Workplace, however, is neither high profile, nor glamorous. The jobs which are, tend to be in the sexier retail and leisure markets. It is in these that BDG McColl is often overlooked. Plain bad luck has meant a high level of secrecy around some clients, so that the group has not received public credit for much of the work it has done in the sector.

It could also be argued that as a consultancy with more than 200 staff, owned by mega-group WPP, it appears less of a creative hothouse than smaller rivals.

Directors at BDG McColl will be hoping that last week’s acquisition of leisure and retail design consultancy The Principals Group will plug this perceived gap in its creative portfolio. Sue Wheldon, managing director of the new retail and leisure division of BDG McColl – formerly the retail division – defends her team’s creative credentials, but concedes that the design public’s perception has not recognised them recently. The Principals, a far smaller group, has a more creative reputation.

Industry insiders agree. Richard Watson of Global Design Register says: “From BDG McColl’s point of view it’s a clever move.

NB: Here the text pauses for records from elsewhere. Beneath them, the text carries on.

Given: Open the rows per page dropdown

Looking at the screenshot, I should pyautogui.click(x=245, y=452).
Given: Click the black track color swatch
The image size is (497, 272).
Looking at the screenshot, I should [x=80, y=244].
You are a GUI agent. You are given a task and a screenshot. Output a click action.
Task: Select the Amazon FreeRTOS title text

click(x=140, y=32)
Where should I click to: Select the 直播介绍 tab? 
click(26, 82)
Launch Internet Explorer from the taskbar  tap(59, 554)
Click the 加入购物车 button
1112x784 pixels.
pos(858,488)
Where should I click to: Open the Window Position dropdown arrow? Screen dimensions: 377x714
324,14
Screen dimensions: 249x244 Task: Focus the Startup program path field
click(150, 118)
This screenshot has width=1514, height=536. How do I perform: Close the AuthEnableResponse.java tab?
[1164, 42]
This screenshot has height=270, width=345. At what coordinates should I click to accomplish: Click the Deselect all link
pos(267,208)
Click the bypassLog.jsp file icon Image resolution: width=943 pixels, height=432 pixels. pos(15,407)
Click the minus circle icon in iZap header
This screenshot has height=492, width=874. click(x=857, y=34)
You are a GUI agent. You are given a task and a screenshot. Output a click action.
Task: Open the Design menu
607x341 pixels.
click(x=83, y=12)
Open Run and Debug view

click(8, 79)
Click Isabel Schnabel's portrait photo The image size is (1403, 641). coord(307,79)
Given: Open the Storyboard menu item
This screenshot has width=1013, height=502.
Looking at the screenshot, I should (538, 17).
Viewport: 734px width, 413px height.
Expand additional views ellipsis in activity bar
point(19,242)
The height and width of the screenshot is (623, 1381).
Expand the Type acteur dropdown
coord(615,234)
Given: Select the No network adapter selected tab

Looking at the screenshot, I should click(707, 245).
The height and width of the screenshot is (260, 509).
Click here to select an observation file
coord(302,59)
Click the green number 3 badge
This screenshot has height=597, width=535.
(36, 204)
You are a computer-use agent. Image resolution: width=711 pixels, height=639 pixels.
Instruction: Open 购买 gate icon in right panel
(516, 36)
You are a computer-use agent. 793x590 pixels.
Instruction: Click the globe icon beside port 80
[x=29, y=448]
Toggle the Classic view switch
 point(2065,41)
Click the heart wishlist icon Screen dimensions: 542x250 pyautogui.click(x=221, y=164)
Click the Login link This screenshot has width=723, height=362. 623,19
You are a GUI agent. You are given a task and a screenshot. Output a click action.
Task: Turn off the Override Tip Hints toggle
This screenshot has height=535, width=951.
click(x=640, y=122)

They are perceived as being weak on the UK high street. The Principals could help that… even though creatively BDG McColl are getting quite good.” Watson credits Wheldon with improvements at the consultancy, which have been paying off. The group is working with high street group Boots the Optician on store interiors projects (DW 7August). More job win announcements are expected soon, says a BDG McColl spokeswoman.

The design industry has long been aware of the convergence of retail and leisure – both in terms of how operators create their offers, and of how consumers perceive them. The common consensus now is that most consumers make virtually no distinction between the two when they are spending their money: shopping is just another leisure activity.

The Principals, described by its founder Jill McArdle as being primarily focused on the leisure sector, therefore fits neatly with the existing retail arm of BDG McColl to make a combined retail and leisure design outfit. McArdle and Wheldon are planning a cross fertilisation of skills and knowledge to make the most of the experience on offer.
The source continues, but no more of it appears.